2. To join the BSP, if Mayawati is willing to play ball and ensure that the corporate houses spend a lot of money in building parks with Ambedkar’s statues and Mayawati’s as well. Singh himself can spend some of his ill-gotten wealth in such activities. This will also save Mayawati from being hauled up in the courts for spending public money in her pet projects. And where corporate houses are engaged in this ``social’’ agenda, it will also ensure positive comments from the media. The pink papers will even decide to vest awards for Mayawati in this event!

3. To join the BJP, shift to Gujarat. Amar Singh can also fit into the vacuum created in the BJP due to the untimely death of Pramod Mahajan. Am I reading too much into a news, that appeared in the papers the same day as that of Amar Singh’s decision to unburden himself of the Samajwadi tag, that Amitabh Bachan is now keen on becoming the brand ambassador for Narendra Modi’s Gujarat; and that Modi too has lost not time to enlist video campaigns with Amitabh telling that Gujarat is a great place. Recall the videos that were produced in 2007, with money from the State Government when Mulayam was the Chief Minister and Amar Singh the chairman of the UP State Industrial Development Corporation! This would also mean that Gujarat can gather investment from Amar Singh himself, the underworld don who lives in Karachi and many others!

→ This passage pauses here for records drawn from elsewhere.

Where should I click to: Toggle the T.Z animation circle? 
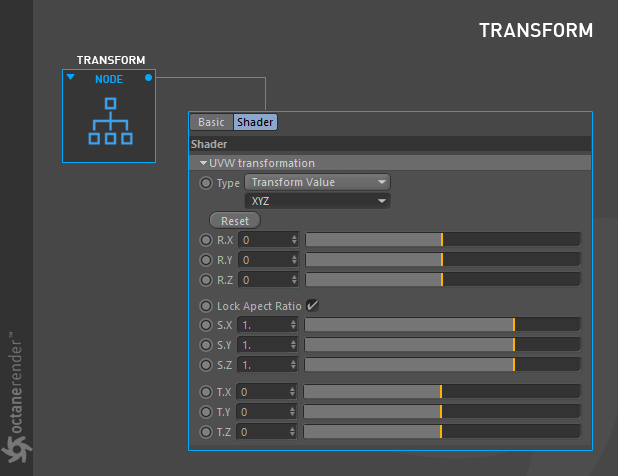(206, 432)
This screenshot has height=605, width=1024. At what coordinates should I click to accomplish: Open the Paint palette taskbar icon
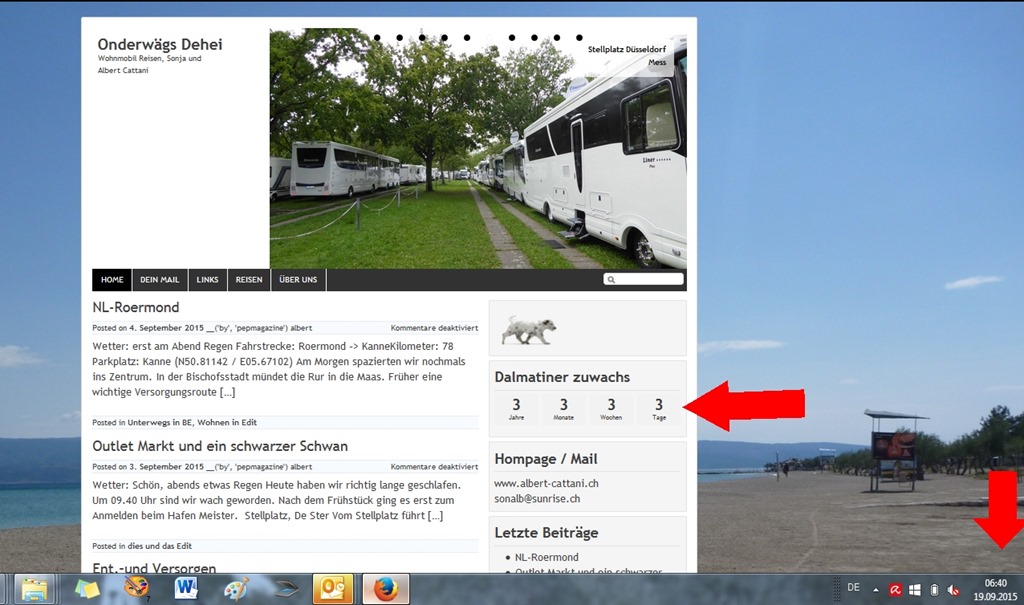(x=236, y=589)
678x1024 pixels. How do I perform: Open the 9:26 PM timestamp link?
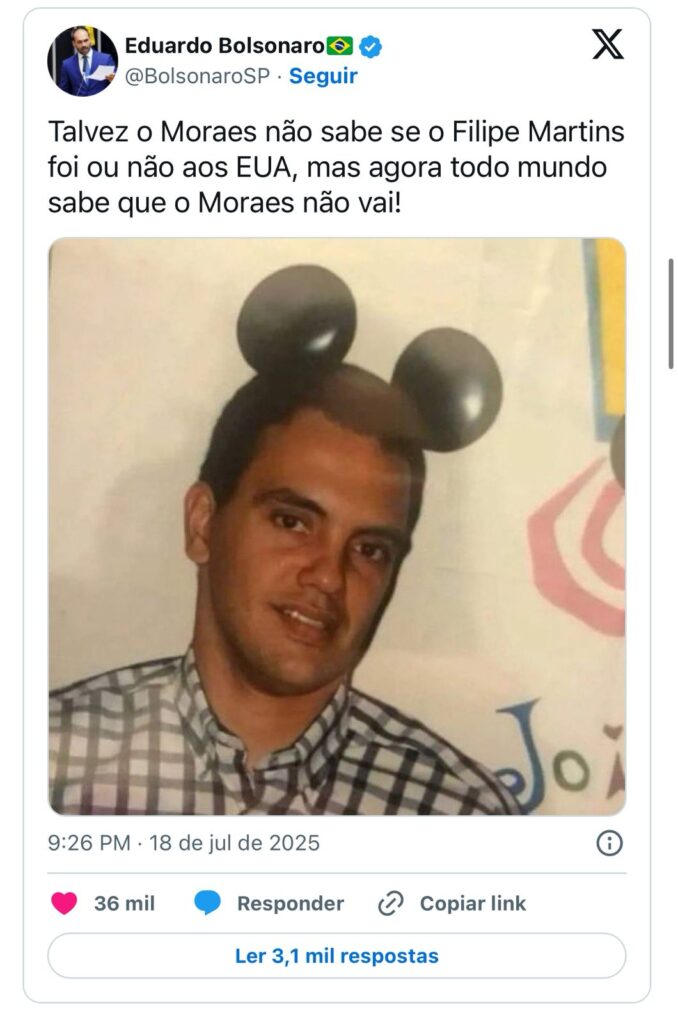[89, 843]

4. Amar Singh can also talk to such others like Prakash Karat and A.B.Bardhan. I do recall that this man from Azamgarh used to address Karat as his Comrade! He can even fly into Kerala from Dubai and revive the Smart City project and several other investment ideas so that Kerala is turned into another Uttar Pradesh! He can also help Buddhadeb Bhattacharya ``develop'' West Bengal into an industrial hun on the lines of Gujarat!

5. He can also talk with Mamta Banerjee, J.Jayalalitha, M.Karunandidhi, N.Chandrababu Naidu, Bal Thackeray, Raj Thackeray, Sharad Pawar, Chandrasekara Rao, Shibhu Soren or N.D.Tiwari and chart another political path to himself in collaboration with any one of them. He could even emerge as a consensus of a Third Front in the event!

6. Amar Singh can also stick to his overt statement that he would now live his life for himself, his wife and his two daughters; in that event, he can live in one of the villas in Palm Jumeirah in Dubai or even buy himself a flat (if he has not done that yet) in Burj Dubai, the world’s tallest building. For all that he has done to our democracy, this man deserves a life in retirement and far away from Azamgarh, where he began.

If only I have the powers to determine what this man should do, I will recommend the last option so that Indian Democracy will be saved from further distortion. It does not mean that someone else like Amar Singh will not arrive and flourish in this system but then, it will be one evil mind less!